Our study found that the proportion of mediation by the mediator (individual antioxidant micronutrients) for the association between DTAC and mortality varied considerably in the two cohorts. Moreover, the VCEAC indices are likely more relevant to the projections for CVD mortality. The nature of the methodology may partly explain the heterogeneity in the study results. The VCEAC indices exhibit a more equalized proportion distribution in individual antioxidant micronutrients, although they did not cover the antioxidant capacity of minerals (magnesium, selenium, and zinc). The balanced mediation proportion indicated that DTAC was contributed by multiple sources of antioxidants. The most significant contributor was magnesium intake in the CDAI indices, accounting for 55.94% of the total antioxidant intake. Of note is that observational studies have shown that lower serum magnesium levels are associated with poorer survival in CKD cohorts [53–55]. In contrast, the VCEAC cohort was more equally balanced in interpreting the role of individual antioxidant micronutrients. Thus, DTAC is needed to further rigorous scientific evaluation strategies.

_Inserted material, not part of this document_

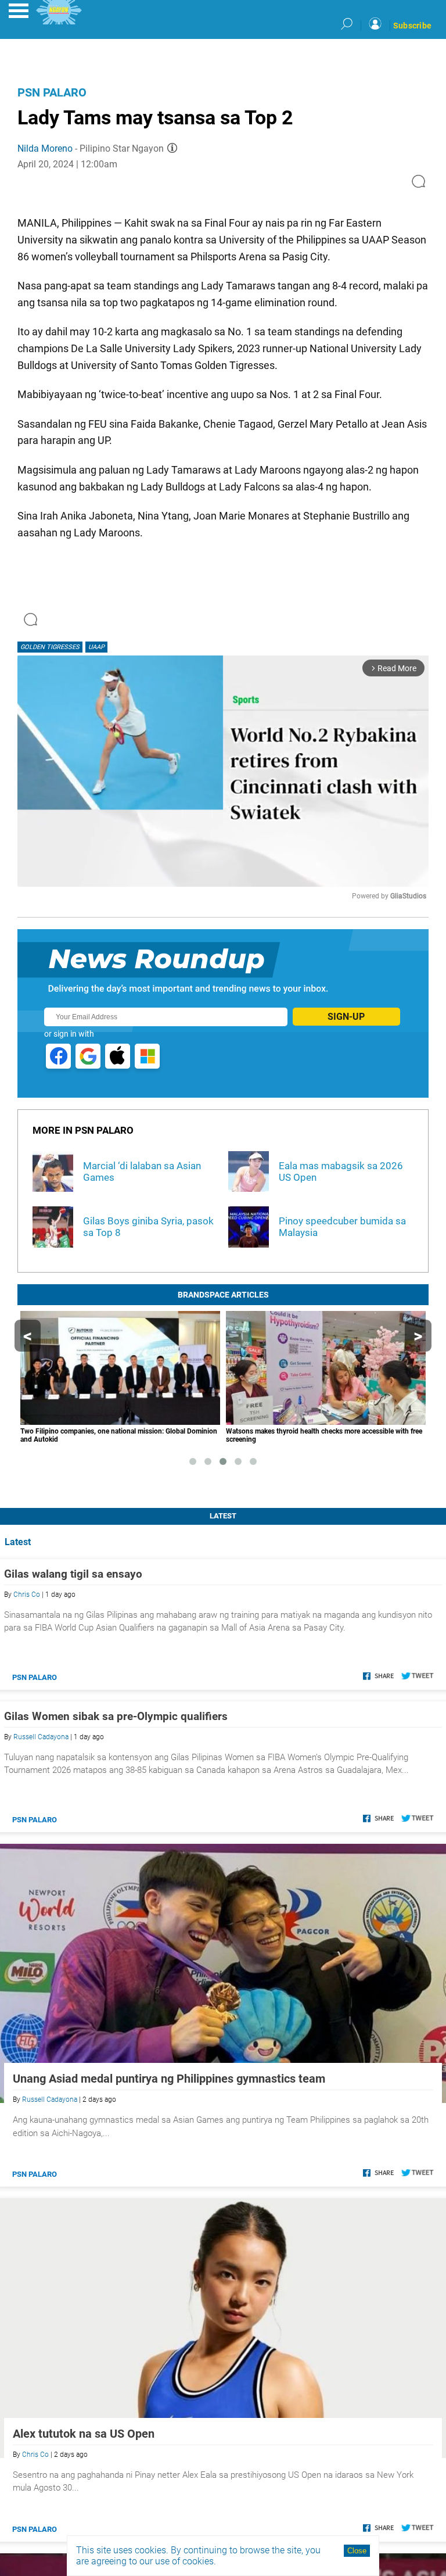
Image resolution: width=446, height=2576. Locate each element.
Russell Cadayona (41, 1737)
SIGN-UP (346, 1016)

The major strength of our study is the use of the two most common methods (VCEAC and CDAI) to comprehensively evaluate the complex relations of DTAC with all-cause mortality and CVD mortality. The association between DTAC and all-cause mortality was consistent in the VCEAC and CDAI cohorts from well-established NHANES datasets. In addition, we also conducted subgroup and sensitivity analyses and mediation analyses to show the robustness of the findings and evaluated individual antioxidant micronutrients. Nevertheless, our study also has several limitations. First, data regarding dietary total antioxidant intake were assessed by questionnaires. Therefore, recall bias may lead to inaccuracy. Furthermore, due to some missing ICD-10 codes, underestimating cardiovascular death events can increase the chance of type II errors. Finally, this study performed post hoc and exploratory subgroup analyses without a priori sample size calculations and should therefore be interpreted cautiously.

Conclusions

Our study suggests that moderate dietary total antioxidant intake may have beneficial effects on patients with earlier stages of CKD. However, further evidence is needed to determine the impact on patients with advanced stages of CKD.

Ethical approval

The ethical approval are available in NHANES-NCHS Research Ethics Review Board Approval (www.cdc.gov/nchs/nhanes/irba98.htm).

Supplementary Material

Supplemental Material

Funding Statement

This study was funded by the National Science Foundation of China (No. 81973776, and No. 82174316), the Young Elite Scientists Sponsorship Program by CAST (CACM-2021-QNRC2-B30), Natural Science Foundation of Guangdong Province/Guangzhou City (2023A1515030146,2021A1515011457 and 202102080228) and Guangzhou Science and Technology Project (202206080015), National Clinical Research Base of Traditional Chinese Medicine (No. [2018]131). National Natural Science Foundation of China Youth Project (82205236).

Author contributions

L.Y. and L.G.C. conducted the literature search and drafted the manuscript. N.R.B., N.S.H., and S.S.N. performed data and statistical analysis. L.X., D.J.P., OY.X.L., and L.J. assisted with literature search and manuscript editing. L.L. contributed to study design, grant submission, data analysis, and manuscript editing. W.L.J., X.S.X., and T.C.Y. participated in the revisions. All authors reviewed and provided feedback on previous versions of the manuscript. All authors have read and approved the published version.

Disclosure statement

No potential conflict of interest was reported by the author(s).

Data availability statement

The data that support the findings of this study are openly available in NHANES at http://www.cdc.gov/nhanes. Additional data are available from the corresponding author on reasonable request.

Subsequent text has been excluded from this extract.